Keep an eye on the road to avoid further gull casualties

LOCALS are struggling to cope with a shocking toll of 15 deaths on a small area of Weymouth roads in less than a week.

Fortunately the bodies belong to gulls not human beings but, even so, the figures are pretty startling and these are just the dead birds that I have counted.

Abbotsbury Road, Wyke Road, Portland Beach Road, Weymouth Way, Swannery Bridge, Town Bridge and the Esplanade all have their flattened clumps of feathers, so how many more are there out there that I haven’t spotted?

Each year gulls fall victim to the summer holiday traffic, but always before I’d registered that, what dead birds I’d seen were juveniles, untutored in the ways of dodging cars. Not this year. Nearly three-quarters of all the bodies I have seen have been in full adult plumage, so I’ve no idea what’s happening with that.

Maybe they’re too confident, too hungry or too desperate this year. Whatever the reason, motorists should keep just a bit sharper eye out for gulls in the road to avoid adding to the carnage.


The powerful force of nature

ANYONE in doubt about the power of nature should have been out and about in Weymouth during a recent storm.

So much rain teemed down that the sheer force of water blasted out a chunky solid metal manhole cover, ripped off path coverings to create drifts of pebbles, flattened flower beds and left many streets and part of the Esplanade flooded.

Of course no one should really be too surprised at the deluge.
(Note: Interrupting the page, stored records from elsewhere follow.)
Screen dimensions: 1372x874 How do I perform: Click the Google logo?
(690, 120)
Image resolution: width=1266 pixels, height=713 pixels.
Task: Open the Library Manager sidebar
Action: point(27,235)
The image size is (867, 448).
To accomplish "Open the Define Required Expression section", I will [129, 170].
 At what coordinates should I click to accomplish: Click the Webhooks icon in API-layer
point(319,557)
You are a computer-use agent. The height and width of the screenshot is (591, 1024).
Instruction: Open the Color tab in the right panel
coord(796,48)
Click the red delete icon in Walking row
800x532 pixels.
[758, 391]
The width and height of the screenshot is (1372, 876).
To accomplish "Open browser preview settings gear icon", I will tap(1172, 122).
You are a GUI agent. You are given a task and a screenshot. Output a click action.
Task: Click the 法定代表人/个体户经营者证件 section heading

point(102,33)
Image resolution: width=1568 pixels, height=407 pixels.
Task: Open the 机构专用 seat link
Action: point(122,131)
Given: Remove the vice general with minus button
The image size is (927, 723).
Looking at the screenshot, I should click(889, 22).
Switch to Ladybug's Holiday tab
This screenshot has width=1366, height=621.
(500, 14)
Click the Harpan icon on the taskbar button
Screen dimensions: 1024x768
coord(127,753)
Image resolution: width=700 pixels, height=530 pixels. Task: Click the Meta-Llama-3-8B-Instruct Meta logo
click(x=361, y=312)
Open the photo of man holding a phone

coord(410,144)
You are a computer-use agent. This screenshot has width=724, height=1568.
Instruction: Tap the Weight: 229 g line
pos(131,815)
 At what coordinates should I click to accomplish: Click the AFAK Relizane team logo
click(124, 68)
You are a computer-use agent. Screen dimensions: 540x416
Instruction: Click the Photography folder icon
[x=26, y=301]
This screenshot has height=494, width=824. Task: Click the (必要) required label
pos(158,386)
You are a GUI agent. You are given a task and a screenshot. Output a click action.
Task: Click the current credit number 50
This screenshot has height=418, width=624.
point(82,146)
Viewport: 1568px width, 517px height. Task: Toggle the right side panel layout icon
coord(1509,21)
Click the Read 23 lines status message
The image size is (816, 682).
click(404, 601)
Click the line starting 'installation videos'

It is, after all, the height of an English summer, but I don’t have much time to dwell on general misfortune as I have some more specific problems of my own.

At the height of the storm a communal drainpipe became blocked and hundreds of gallons of water cascaded down the front of our home and our neighbour’s. Just off out to try and unblock it before the next storm. Oh the joys of a relaxing evening after work.


Keep your cool

EXPERTS say that climate change could be responsible for an increase in violence, their comments appearing to be backed up by the crush of people in Weymouth town centre.

Grandparents had to intervene and part one couple who were rowing face to face, and spats between parents and their children were commonplace.

Life’s too short for this pettiness because in the same period there were other people visible in wheelchairs, more on crutches because they’d lost a limb and several tapping their way along because they were blind.

It’s all too easy to blame a flare-up on the weather but the bottom line is that people have a choice whether they lose their temper or not.

I’m no saint, but I’d like to think that I can behave better in public than some of these people did without claiming warm weather as an excuse.

At least if people start swapping punches in the winter it will do less damage because they’ll be wearing gloves!